Four House Democrats critical of tentative plans to spend money on both the MX and Midgetman nuclear missiles are hoping to scuttle congressional efforts to finish a $305 billion defense bill.
"I hope it kills the conference," Rep. Charles Bennett, D-Fla., chairman of a House Armed Services subcommittee, said after he and three other lawmakers said they could not sign the provisional conference report.Their decision is a problem for the conference on the defense bill and could spell trouble when the legislation reaches the House floor. However, lawmakers expressed hope Wednesday a majority of the more than 100 House and Senate conferees would agree to the report.
House Armed Services conferees planned to meet Thursday on whether to give final approval to the fiscal 1990 defense bill.

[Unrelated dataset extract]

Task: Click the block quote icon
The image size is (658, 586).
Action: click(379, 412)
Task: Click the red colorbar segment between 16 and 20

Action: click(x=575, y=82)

The compromise package, based on House and Senate bills passed in early August, includes a $1.1 billion cut in President Bush's request for the Strategic Defense Initiative for a Pentagon total of $3.55 billion and one less B-2 Stealth bomber than the administration sought, said lawmakers and congressional sources who requested anonymity.
The bill also includes about $1.2 billion for the MX multiple-warhead, rail-based missile and the Midgetman single-warhead, truck-based missile, which is equivalent to the $1.1 billion Bush proposed for the MX and $100 million for the Midgetman.
The bill requires Defense Secretary Dick Cheney to cut $100 million from the $1.2 billion and gives him discretion on how to spend the remaining amount. Cheney favored funding only the MX missile, but Bush opted for both land-based nuclear missiles.
That provision drew complaints from the four House members, including three chairmen of Armed Services subcommittees.
"We feel that the proposed deal on the B-2, Strategic Defense Initiative and mobile ICBM's is inadequate and we cannot sign the conference report in its present form," the four said in a letter to Rep. Les Aspin, D-Wis., chairman of the Armed Services panel.